648 F.3d 915
8th Cir.2011Background
- Railroad Salvage and Wiedeman (petitioners) challenge a Surface Transportation Board (Board) order finding an interest-rate practice not unreasonable under 49 U.S.C. § 10702(2).
- Missouri & Northern Arkansas Railroad Company (MNA) charged demurrage and interest on unpaid demurrage; petitioners relied on MNA tariffs.
- MNA sued Railroad Salvage in federal court and Wiedeman in Missouri circuit court for demurrage and interest due; petitioners moved to have the Board decide the referred issues.
- The district court and Missouri court referred five demurrage-issue questions to the Board; the Board additionally addressed non-referred issues, including the interest-rate issue.
- Board ruled there was no unreasonable practice in charging 1-2% interest monthly; petitioners sought judicial review in this court.

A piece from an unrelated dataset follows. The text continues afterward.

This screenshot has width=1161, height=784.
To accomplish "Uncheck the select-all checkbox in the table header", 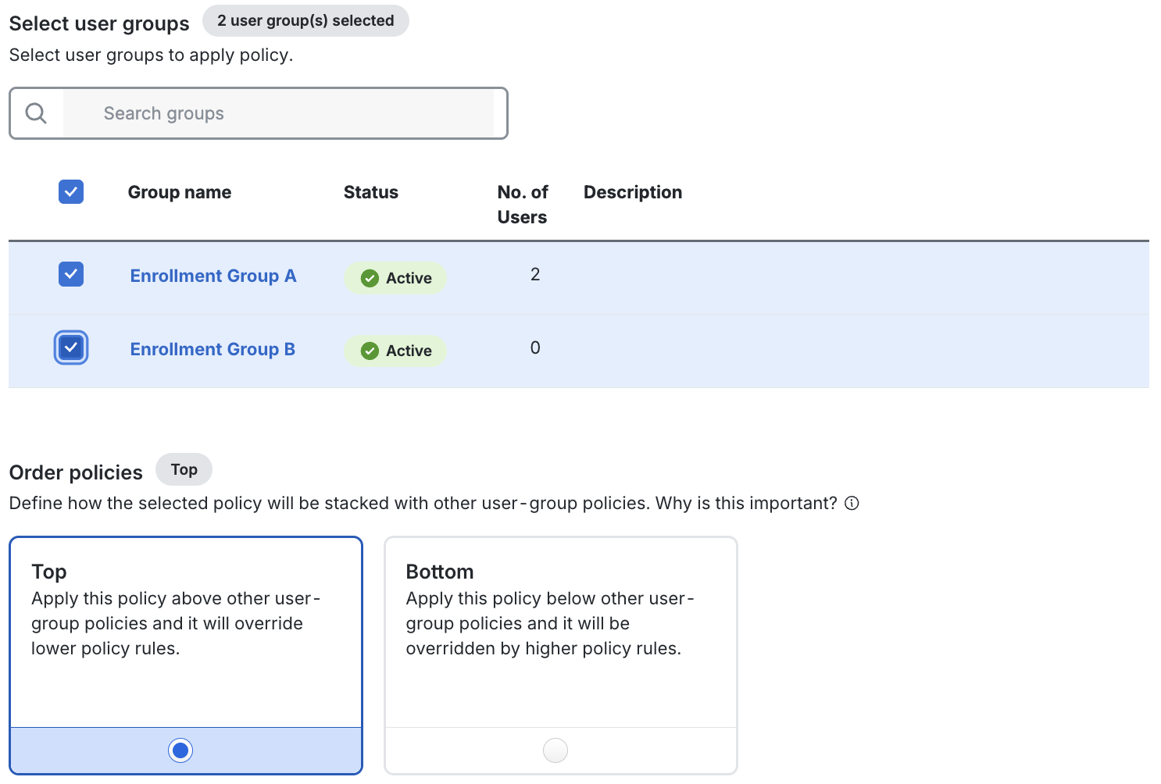I will point(70,191).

- Board moved to dismiss arguing exclusive jurisdiction lies in the district court under 28 U.S.C. § 1336(b) to review the interest-rate determination arising from the referral.
Issues
| Issue | Plaintiff's Argument | Defendant's Argument | Held |
|---|---|---|---|
| Whether § 1336(b) grants exclusive jurisdiction to review the interest-rate issue. | Railroad Salvage argues § 1336(b) does not cover non-referred issues; this court retains jurisdiction. | Board argues the interest-rate issue arose out of the referral and § 1336(b) grants exclusive jurisdiction to review it. | Yes; district court has exclusive jurisdiction to review the interest-rate issue arising from the referral. |
| Whether the interest-rate issue arose out of the district court's referral. | Issue did not arise out of the referral since it was not explicitly referred. | Issue arose out of the referral because it relates to the same dispute and tariffs as the referred issues. | Yes; the Board's interest-rate decision arose out of the referral. |
| Whether the court should interpret § 1336(b) broadly to avoid bifurcated review. | Broad interpretation would be inconsistent with the text requiring explicit referral for review. | Broad interpretation prevents cumbersome, two-stage review by avoiding bifurcation. | Yes; § 1336(b) may vest exclusive jurisdiction beyond explicitly referred issues to avoid bifurcation. |
| How the McCarty Farms decision affects the interpretation of § 1336(b). | McCarty Farms supports restricting review to explicitly referred issues. | McCarty Farms is distinguishable; here the dispute context supports broader review. | Distinguishable; this case aligns with broader read of § 1336(b). |
| What is the effect on review of Wiedeman's interest-rate issue if Railroad Salvage's review is dismissed. | Petition should proceed for Wiedeman; Railroad Salvage review is distinct. | Resolving the Railroad Salvage issue could moot Wiederam's, so abeyance is appropriate. | Petition dismissed as to Railroad Salvage; petition held in abeyance as to Wiedeman to allow meaningful district-court review. |
Key Cases Cited
- DeBruce Grain, Inc. v. Union Pac. R.R. Co., 149 F.3d 787 (8th Cir. 1998) (board regulatory jurisdiction)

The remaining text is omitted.